Bellagio_daleBNot only is the sculpture a thing of beauty, but it is also an engineering feat: it took 10,000 pounds of steel for the armature and 40,000 pounds of hand-blown glass - over 2,000 pieces covering 2,100 square feet, positioned fifteen to twenty-five feet overhead.

Chihuly has become known as a master glass artist thanks to installations like this - his works are fantastical explosions of color on a grand scale, and they adorn buildings and museums all around the globe.

But here's what is so fascinating about his collection: it's a collaborative effort. In 1976, Chihuly was involved in a head-on car accident that left his face severely cut by glass (the irony!) and blind in his left eye. He continued to blow glass until 1979 when he dislocated his shoulder in a bodysurfing accident. This made it impossible for him to hold the glass blowing pipe, and he has hired workers to bring his visions to life ever since. It is this large team model that allows him to produce architectural glass works of this scale and quantity. And it seems to be working for him: The Seattle Times reported that his estimated sales in 2004 were about $29 million.

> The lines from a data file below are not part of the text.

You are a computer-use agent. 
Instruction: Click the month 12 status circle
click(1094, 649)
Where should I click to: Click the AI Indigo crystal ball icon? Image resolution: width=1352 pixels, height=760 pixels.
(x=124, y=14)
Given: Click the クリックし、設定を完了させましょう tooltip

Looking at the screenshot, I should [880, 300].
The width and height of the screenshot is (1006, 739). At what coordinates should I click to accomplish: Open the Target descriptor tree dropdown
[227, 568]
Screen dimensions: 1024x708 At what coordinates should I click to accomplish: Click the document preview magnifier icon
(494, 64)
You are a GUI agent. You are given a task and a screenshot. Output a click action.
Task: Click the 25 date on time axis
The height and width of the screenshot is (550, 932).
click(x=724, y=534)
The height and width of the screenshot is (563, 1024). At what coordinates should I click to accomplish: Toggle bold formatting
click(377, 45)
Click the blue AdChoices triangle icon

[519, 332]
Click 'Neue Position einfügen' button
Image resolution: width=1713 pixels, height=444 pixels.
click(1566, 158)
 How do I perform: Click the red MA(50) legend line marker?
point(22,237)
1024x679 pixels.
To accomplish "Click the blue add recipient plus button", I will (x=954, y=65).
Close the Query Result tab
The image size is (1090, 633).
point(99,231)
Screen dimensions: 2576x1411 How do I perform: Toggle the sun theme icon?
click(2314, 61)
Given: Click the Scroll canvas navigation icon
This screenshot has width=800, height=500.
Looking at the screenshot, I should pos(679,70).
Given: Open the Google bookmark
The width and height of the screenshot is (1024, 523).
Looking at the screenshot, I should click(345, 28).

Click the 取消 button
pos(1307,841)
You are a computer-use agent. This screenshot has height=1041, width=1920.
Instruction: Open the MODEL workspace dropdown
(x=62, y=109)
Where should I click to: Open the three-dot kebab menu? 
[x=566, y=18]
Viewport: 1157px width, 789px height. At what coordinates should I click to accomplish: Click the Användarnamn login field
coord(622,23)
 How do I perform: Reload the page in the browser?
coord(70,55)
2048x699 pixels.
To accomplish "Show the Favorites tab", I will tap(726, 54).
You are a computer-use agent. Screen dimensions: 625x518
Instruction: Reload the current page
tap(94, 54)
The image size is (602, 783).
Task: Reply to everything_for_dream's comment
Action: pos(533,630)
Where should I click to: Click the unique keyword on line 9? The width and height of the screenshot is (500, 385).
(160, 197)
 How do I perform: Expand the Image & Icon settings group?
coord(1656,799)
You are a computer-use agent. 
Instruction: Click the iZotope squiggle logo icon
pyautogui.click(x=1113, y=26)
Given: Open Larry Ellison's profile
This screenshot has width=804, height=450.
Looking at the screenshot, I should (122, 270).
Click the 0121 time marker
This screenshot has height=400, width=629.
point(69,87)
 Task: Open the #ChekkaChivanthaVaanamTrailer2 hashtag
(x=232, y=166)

If you're in the Boston area, you have one more week to see Chihuly's work up close: his exhibit Through the Looking Glass is at the MFA through next Monday. I was able to visit yesterday and took the below photographs to share with you here (note: the Museum usually bans cameras, but the artist insisted that they allow it!). While the pictures came out well, the work is really something to behold in person. It's a relatively small exhibit, but includes a variety of his work, such as:

  • the Navajo Blanket Series in which Navajo blanket patterns were painted on to glass (1975);
  • the Northwest Coast Basket Series in which the glass resembles woven baskets (1977);
  • the Ikebana Series of glass flower arrangements inspired by the Japanese style of flower arrangement (1989); and
  • the opulent Chandeliers collection (1992).

PS: As a memento from the exhibit I brought home not a Chihuly original, but a handblown Skipping Stone Vase from Henrietta Glass in Rhode Island. It's perfect bud vase and will capture the light on a sunny windowsill.